_DIRECTIONS FOR THIS TASK_
Pictures must not appear in your answer. Write out exactly the lines from the one with "Click the Log size value 1.07 MB" through the last line of the entries below.

== DATASET CONTENT ==

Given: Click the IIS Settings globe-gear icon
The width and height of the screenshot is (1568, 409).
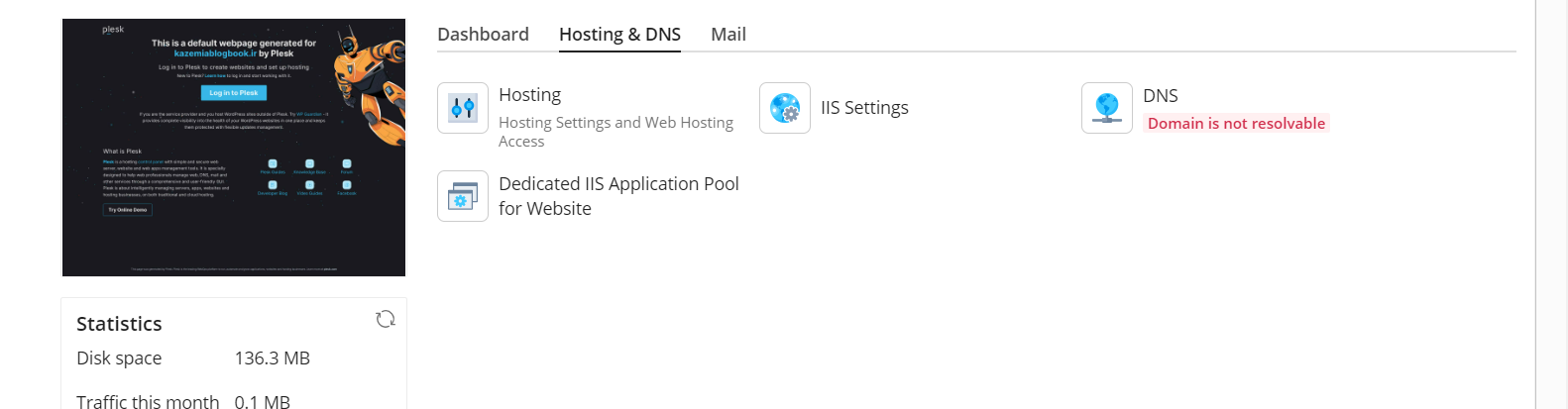Looking at the screenshot, I should 785,108.
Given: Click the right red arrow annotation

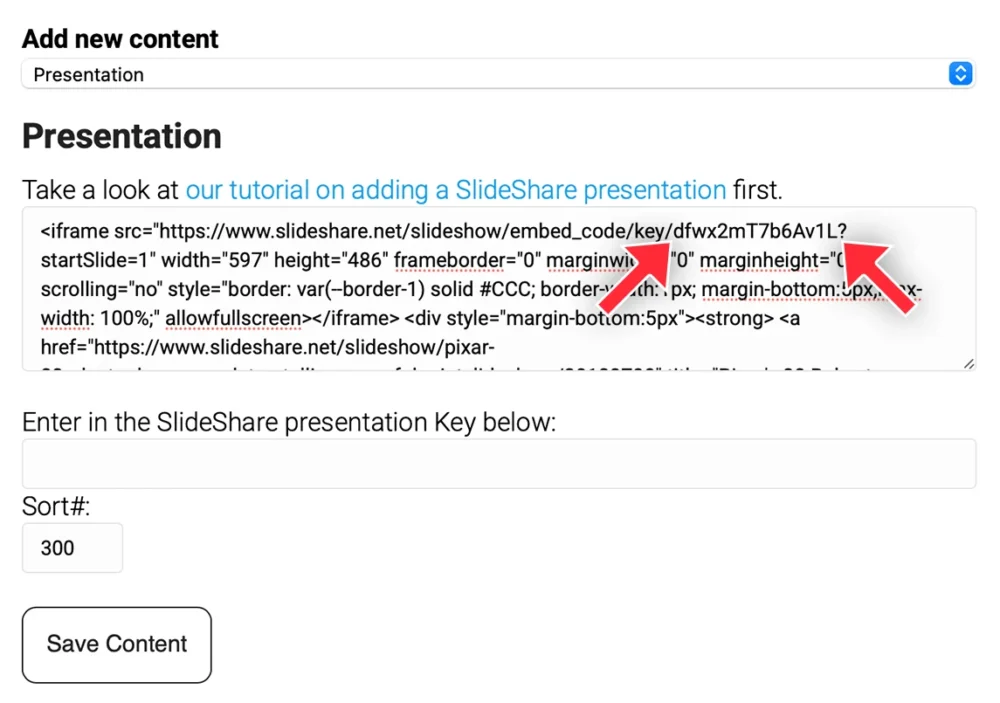Looking at the screenshot, I should pos(880,278).
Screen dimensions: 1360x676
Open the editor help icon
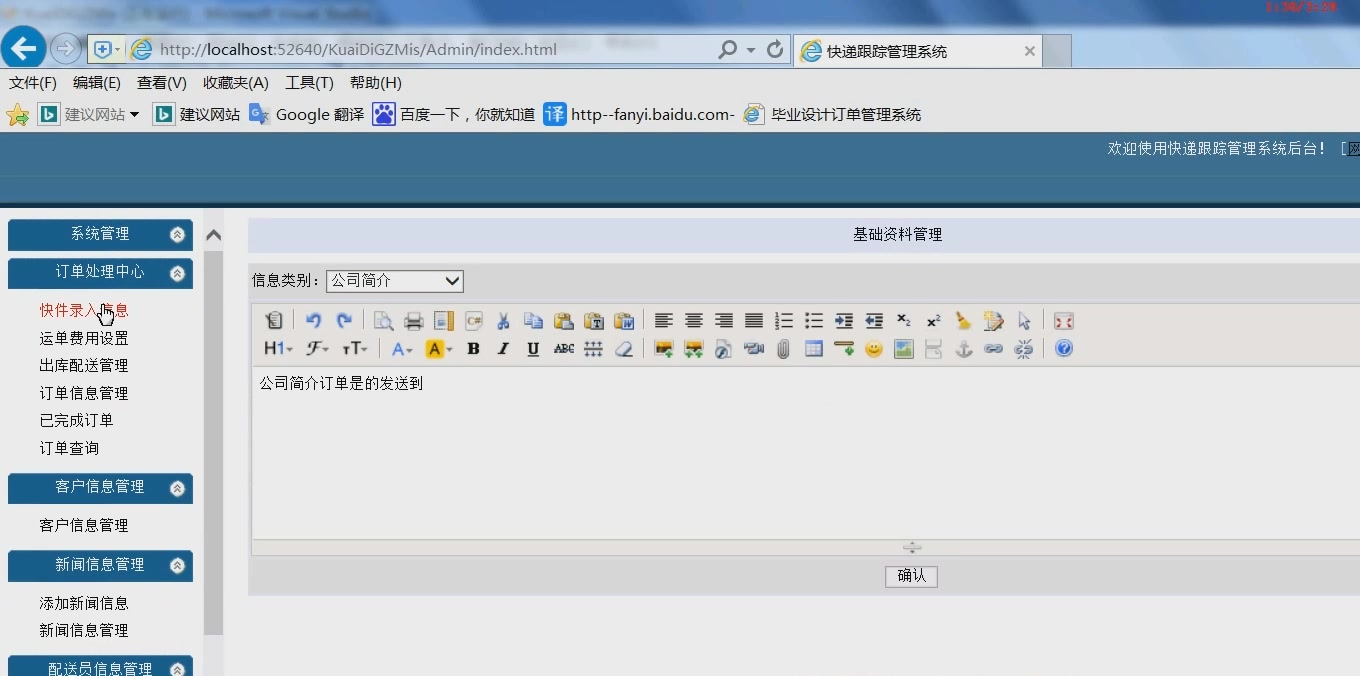click(x=1063, y=348)
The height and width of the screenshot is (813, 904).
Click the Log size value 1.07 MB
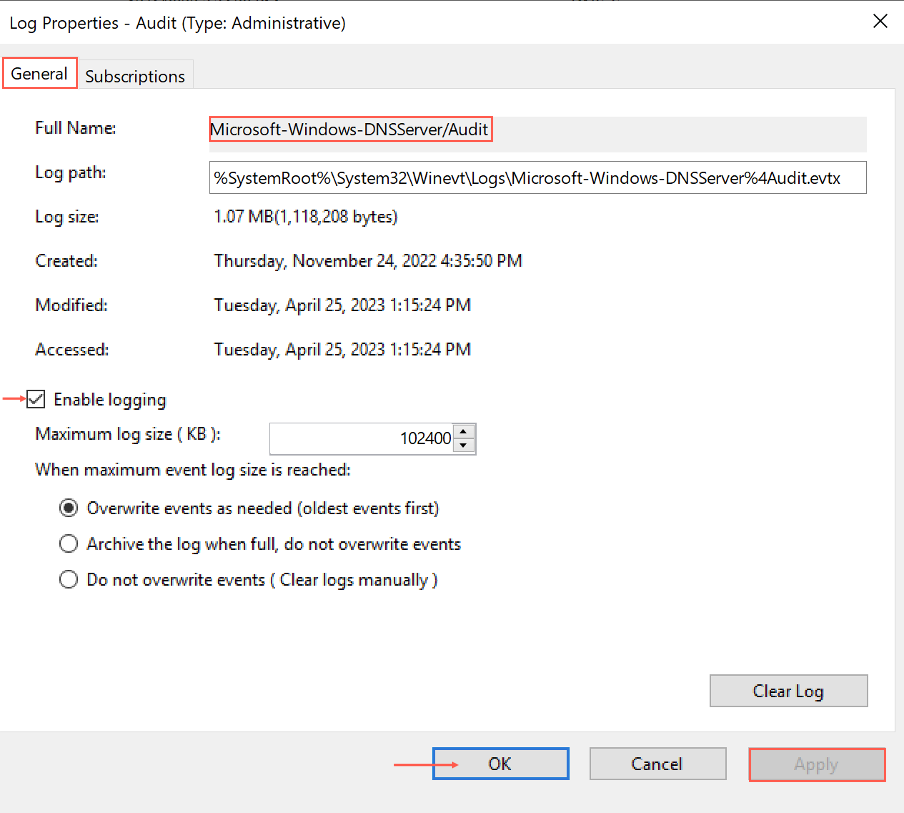305,216
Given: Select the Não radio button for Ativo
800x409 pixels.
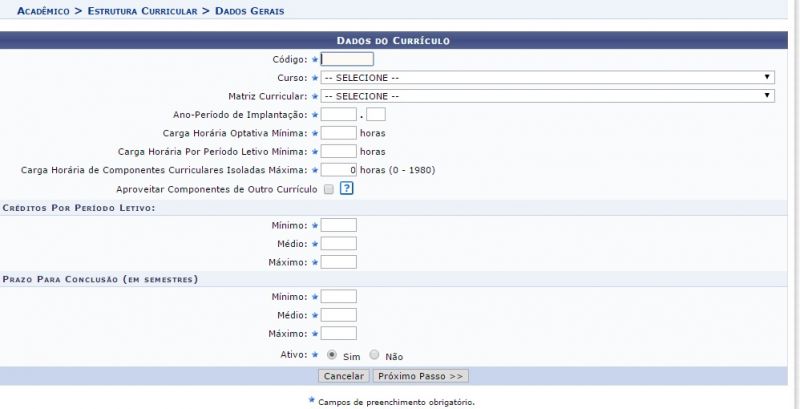Looking at the screenshot, I should (x=375, y=354).
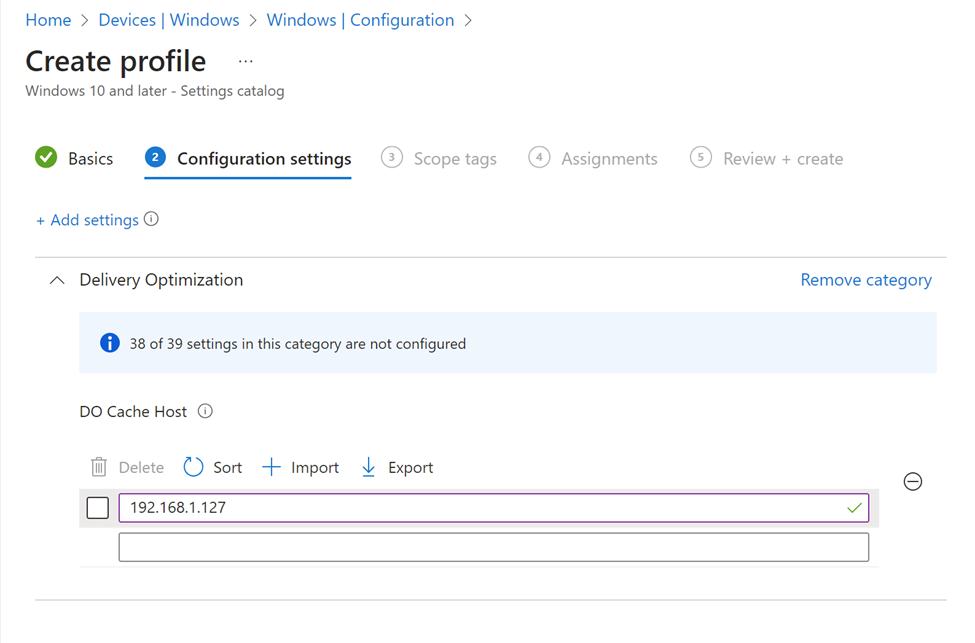Viewport: 975px width, 643px height.
Task: Click the green validation checkmark
Action: [x=853, y=507]
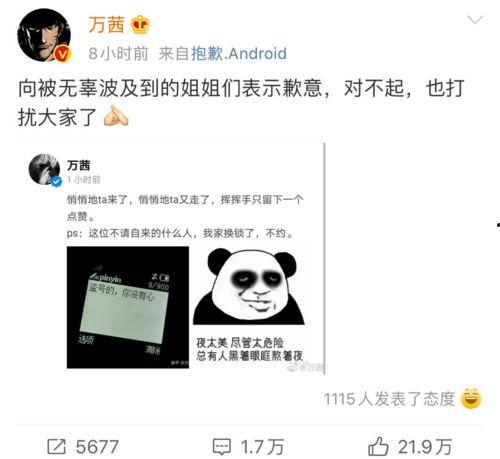Open comments icon showing 1.7万

tap(248, 447)
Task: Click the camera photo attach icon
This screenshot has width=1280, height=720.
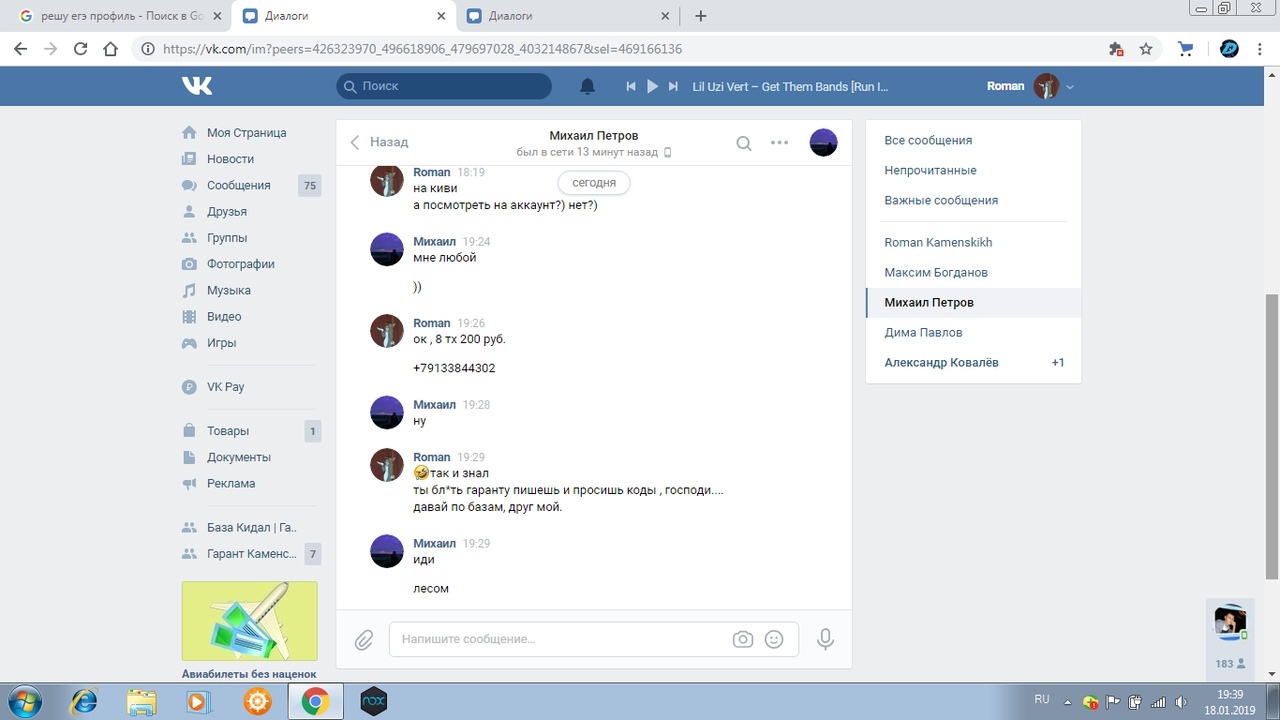Action: coord(742,639)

===

_OUTPUT OF THE TASK_
Click the Log size value 1.07 MB
305,216
Given: Select the Não radio button for Ativo
800x409 pixels.
Looking at the screenshot, I should (x=375, y=354).
Viewport: 975px width, 643px height.
Task: Click the green validation checkmark
Action: [x=853, y=507]
Open comments icon showing 1.7万

tap(248, 447)
Task: Click the camera photo attach icon
This screenshot has width=1280, height=720.
Action: coord(742,639)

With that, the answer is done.